■ **Brief**
Reproduce the decision record between "diff --git a/doc/adr/0021-xml-with-no-docx.md" and "full of jpegs).", inclusive, switching "Draft" to "Proposed".

ADR 21: XML with no docx

nationalarchives · Nov 20, 2024 · 4c7492f · 4c7492f
1 parent 2fb68b2
commit 4c7492f
Showing 1 changed file with 121 additions and 0 deletions.
diff --git a/doc/adr/0021-xml-with-no-docx.md b/doc/adr/0021-xml-with-no-docx.md
@@ -0,0 +1,121 @@
+# 21. XML with no docx
+
+Date: 2024-11-20
+
+## Status
+
+Draft
+
+## Context
+
+We need to support documents which do not have a source DOCX. They will typically be PDF-only, although we're imagining there might be other formats (zip files full of jpegs).
+
+These documents might not have neutral ciation numbers -- this is outside the scope of this document.
+
+## Decision
+
+The parser will emit an XML document similar to what is currently provided, but with some differences to support the lack of high-quality formatting data
+
+### Structurally valid (modified) AkomaNtoso
+
+The emitted XML will validate against our modified AkomaNtoso schema
+
+### Search Compatible External Metadata
+
+Metadata is provided to the parser via spreadsheets. We will want to preserve some of this data.
+
+The existing tag names (see the appendix) will be used inside a `uk:external-metadata` tag in the `proprietary` tag to allow this metadata to be searched at the same time as other documents that have these tags in the running body of the judgment. Values MUST NOT be deliberately replicated across `external-metadata` and other places, but MAY be replicated if the text body is successfully parsed and the string appeared in externally provided data sources.
+
+Editors SHOULD be able to edit the external metadata and the Editor UI have affordances to do so.
+
+### Marked as Low Quality
+
+The `proprietary` tag will contain a `uk:source-document` tag, with attributes:
+
+TODO: I think this part wants tearing apart carefully.
+
+Each of these metrics defaults to `1`: we have no reason to doubt the quality of the document. Values of `0` imply a complete lack of quality, or an absence of that feature. Values below `0.5` should be considered poor, and mitigations applied. Values above `1` might be signs of additional verification.
+
+- `uk:markup-quality-score`: Is the body of the document marked up well with appropriate HTML and AkomaNtoso tags?

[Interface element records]
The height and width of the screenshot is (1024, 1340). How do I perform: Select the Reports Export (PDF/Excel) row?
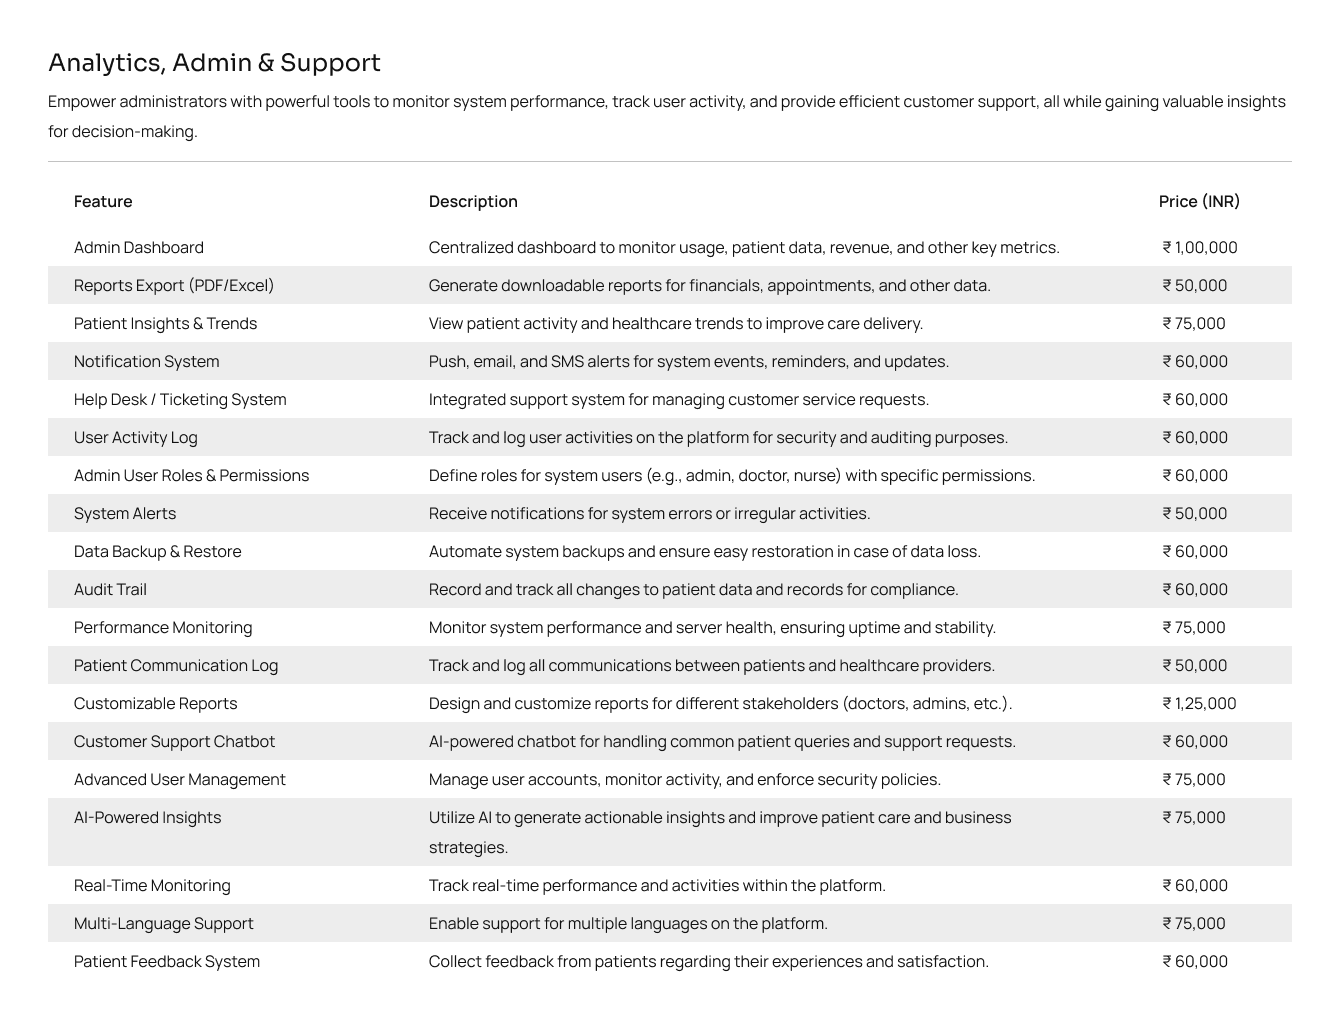[670, 285]
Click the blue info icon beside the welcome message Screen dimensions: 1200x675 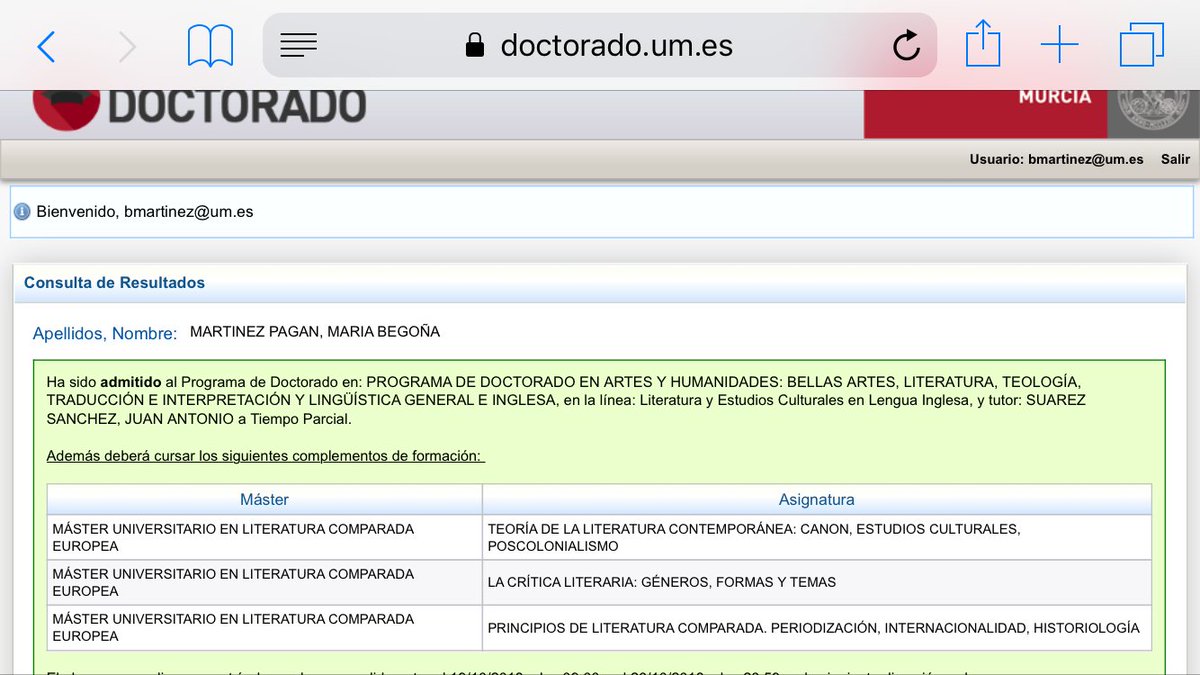(x=23, y=211)
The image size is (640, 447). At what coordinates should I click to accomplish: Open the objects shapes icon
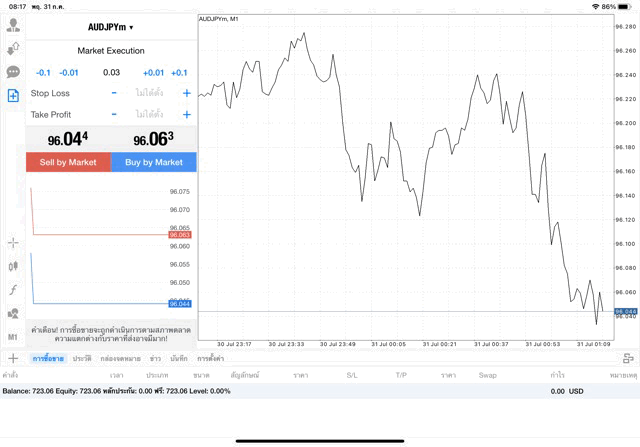pyautogui.click(x=13, y=314)
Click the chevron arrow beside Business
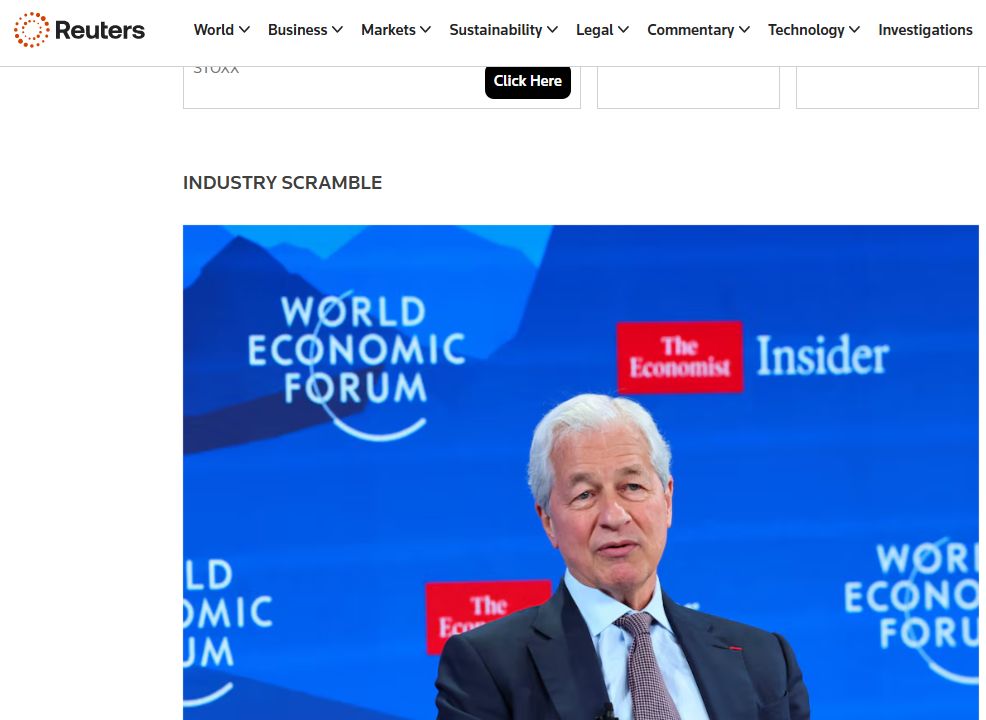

■ **The result**
diff --git a/doc/adr/0021-xml-with-no-docx.md b/doc/adr/0021-xml-with-no-docx.md
@@ -0,0 +1,121 @@
+# 21. XML with no docx
+
+Date: 2024-11-20
+
+## Status
+
+Proposed
+
+## Context
+
+We need to support documents which do not have a source DOCX. They will typically be PDF-only, although we're imagining there might be other formats (zip files full of jpegs).